Diese Tage erscheint mein erstes Buch „Samtalen om Sex“ auf deutsch. Es heißt „Sprechen über Sex“. Ich schreibe darüber, wir alle im Gesundheitswesen Tätige mit Patienten einfacher und besser über Sex sprechen können. Das ist ein wichtiges und nötiges Thema. Selbst in der eigenen Beziehung schaffen es viele von uns nicht, mit dem Partner offen und ehrlich über Sex und die eigenen Wünsche und Bedürfnisse zu reden. Dafür gibt es viele Gründe, auf die ich später in einem der nächsten Blogs noch eingehen werde. Heute soll es dagegen zunächst um das Gespräch mit sich selbst, genauer gesagt, um das das Gespräch mit dem eigenen Sexualorgan gehen.


Männer wissen in der Regel, wie ihr eigenes Sexualorgan aussieht. Bei Frauen ist das meist anders. Da reicht es nicht, an sich herunter zu schauen, sondern es muss eine bewusste Entscheidung geben. Frauen benötigen einen Spiegel, um überhaupt einen Eindruck zu bekommen, wie sie „da unten“ aussehen. Es gibt immer noch (zu) viele, die das nie tun. Und die, die es tun, sind oft unglücklich darüber, was sie sehen. Nicht zu unterschätzen: Bei Männern ist das oft auch so - viele finden, ihr Penis sei zu klein, zu krumm, zu lang, zu dick, zu dünn ...

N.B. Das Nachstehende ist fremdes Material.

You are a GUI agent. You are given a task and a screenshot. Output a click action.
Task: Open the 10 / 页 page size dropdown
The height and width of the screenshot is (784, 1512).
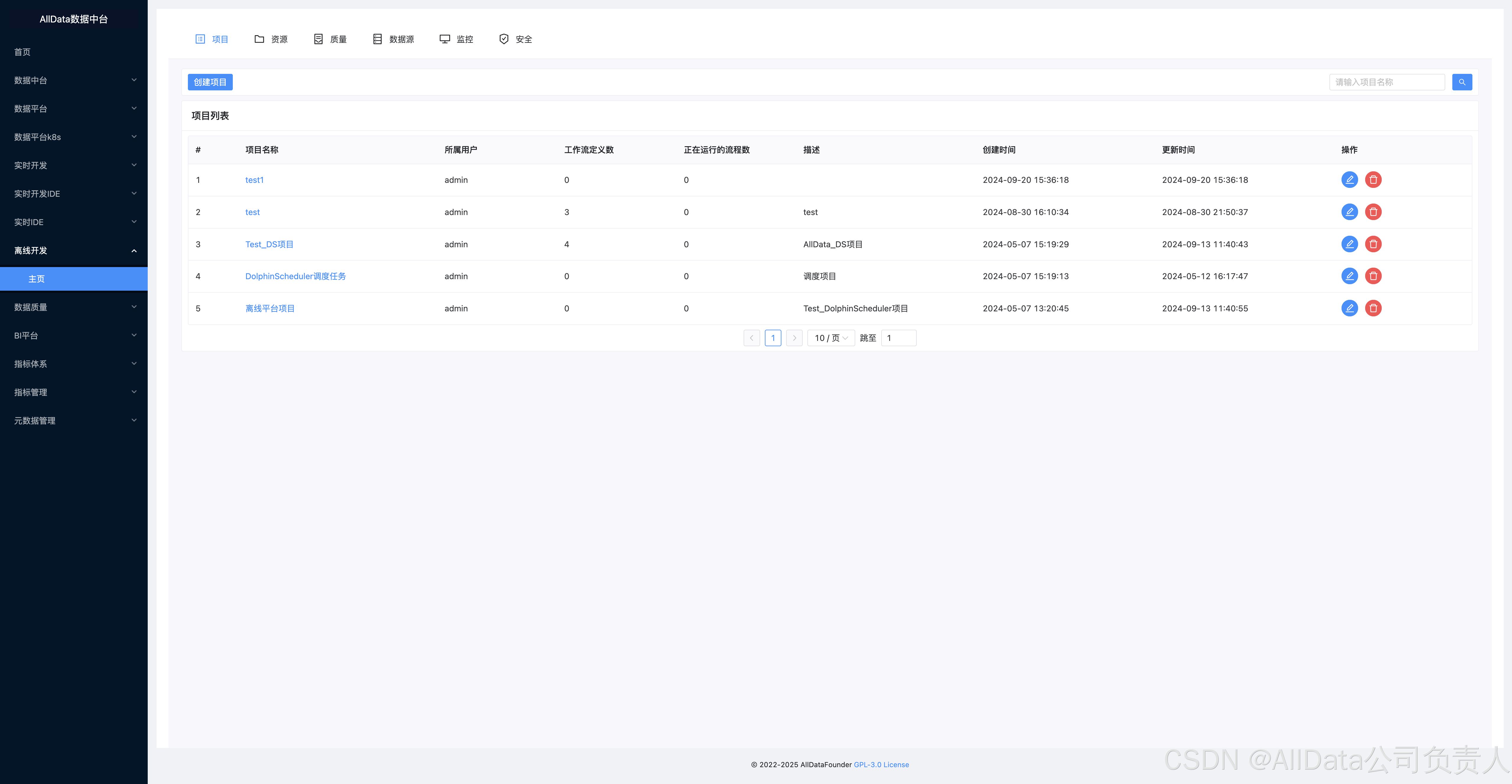coord(830,338)
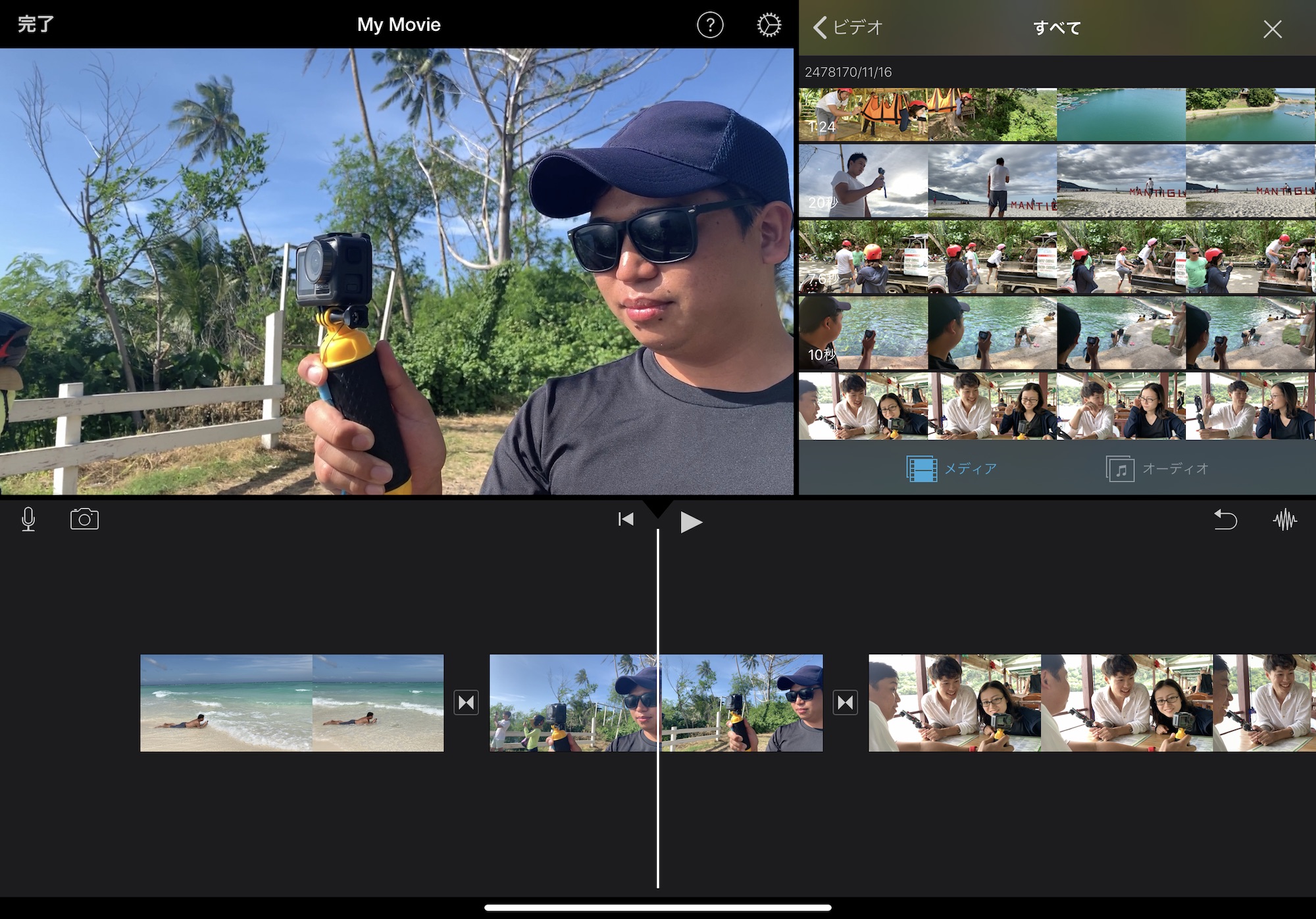Switch to the オーディオ tab
The height and width of the screenshot is (919, 1316).
[x=1157, y=468]
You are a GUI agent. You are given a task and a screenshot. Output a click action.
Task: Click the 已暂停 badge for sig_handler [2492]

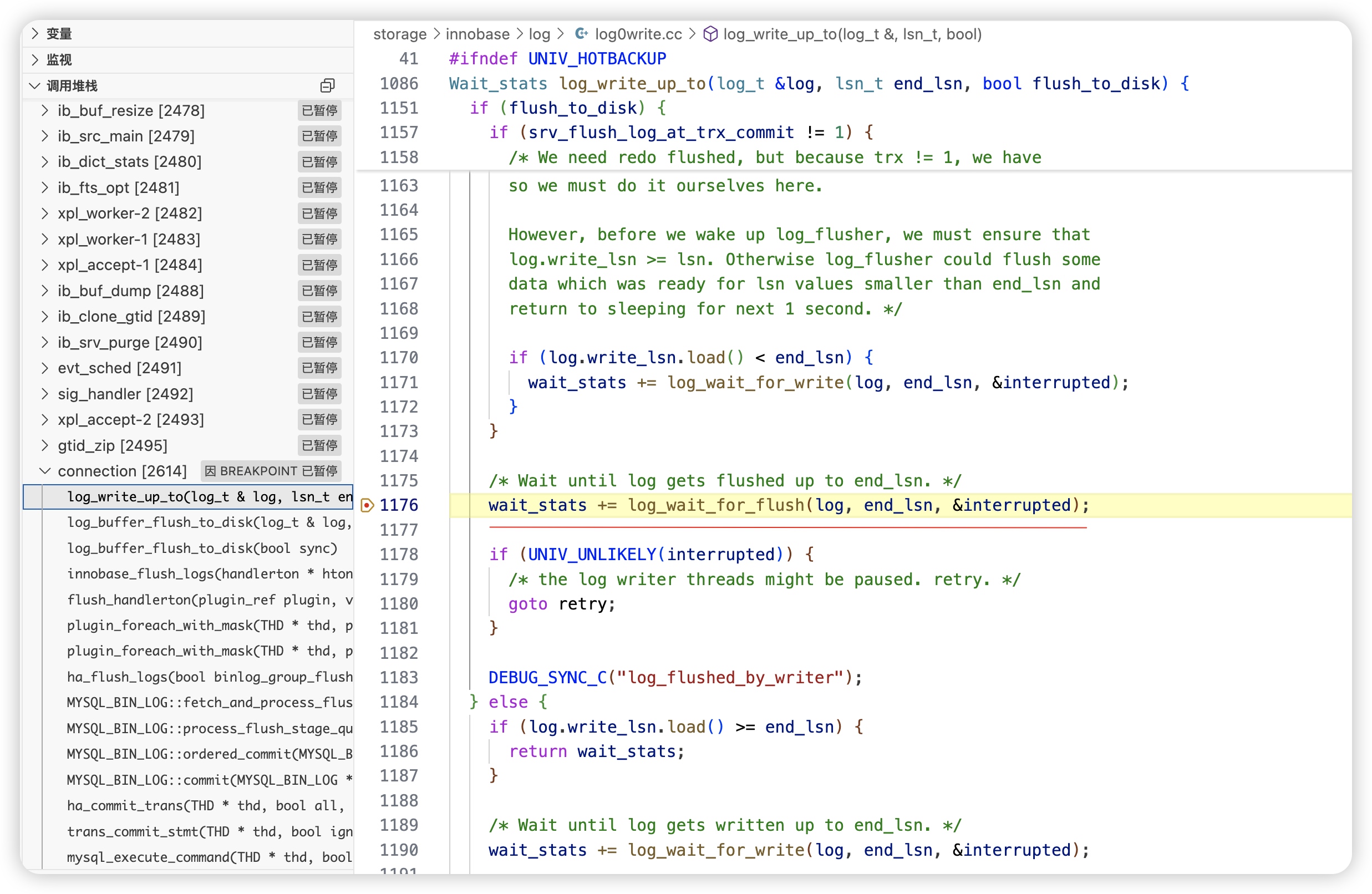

Erschwerend hinzu kommt die Unsicherheit, wie man sein Geschlechtsorgan überhaupt nennt. Welches Wort soll man nutzen? Gerade Frauen tun sich bei der Benennung ihres Sexualorgans schwer. Mumu, Vagina, Perle, Vulva, Scheide? Und was genau ist dann damit gemeint? Viele Menschen sagen zum Beispiel Vagina für das Sexualorgan einer Frau, aber das ist falsch. Die Klitoris ist das Sexualorgan. Also, wie benennt man sein Sexualorgan? Benutzt man klinische Wörter oder kindliche, vulgäre oder sagt man ganz neutral „da unten“? Manche Begriffe sind eher schambehaftet, andere witzig oder liebevoll, wieder andere sehr distanziert.

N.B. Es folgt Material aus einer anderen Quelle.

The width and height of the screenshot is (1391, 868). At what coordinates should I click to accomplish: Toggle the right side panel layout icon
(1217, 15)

Es gibt Menschen – Frauen wie Männer –, die geben ihrem Geschlechtsteil humorvoll einen Namen, als wäre es ein eigenständiges Wesen. Diesen Gedanken möchte ich gerne aufgreifen und Sie zu einem Perspektivwechsel einladen: Betrachten sie bitte Ihr Geschlechtsteil als ein selbständiges Wesen. Geben Sie ihm Autonomie und Kommunikationsbereitschaft. Wie das gehen soll? Stellen Sie sich vor, ihr Sexualorgan könnte reden und würde Ihnen einen Brief schreiben. In dem Brief würde es Ihnen Feedback zu Ihrem Umgang mit ihm geben. Was denken Sie, würde es Ihnen schreiben? Vielleicht etwas über mögliche schöne Erfahrungen? Vielleicht auch etwas über unangenehme Erfahrungen? Würde es Ihnen eher Vorwürfe machen oder wäre es voller Dankbarkeit? Oder vielleicht würde es sich ganz anders äußern?


Wir leben in einer Leistungsgesellschaft, in der alles optimal zu klappen hat, wo jeder funktioniert und wo kein Platz ist für Innehalten oder mal Zeit ist, ganz zu sich kommen. Vielleicht merken Sie das auch an Ihrem eigenen Umgang mit Ihrer Sexualität. Vielleicht fühlen Sie sich deswegen unzulänglich. Ich würde Sie gerne einladen, zu überlegen, wofür Sie eigentlich dankbar sind. Vielleicht gibt es ein oder zwei Dinge, die Ihr Geschlechtsteil toll gemacht hat. So ein respektvoller Umgang mit sich selbst ist gut, auch und gerade wenn es um die eigene Sexualität geht. Sich selber ernst zu nehmen ist nicht nur wichtig, es kann Ihnen helfen, zu einem besseren Dialog mit anderen zu kommen.


Wer mit Behutsamkeit und Achtung mit seinem eigenen Körper spricht, dem fällt ein Gespräch über Sex mit wichtigen anderen Menschen viel leichter.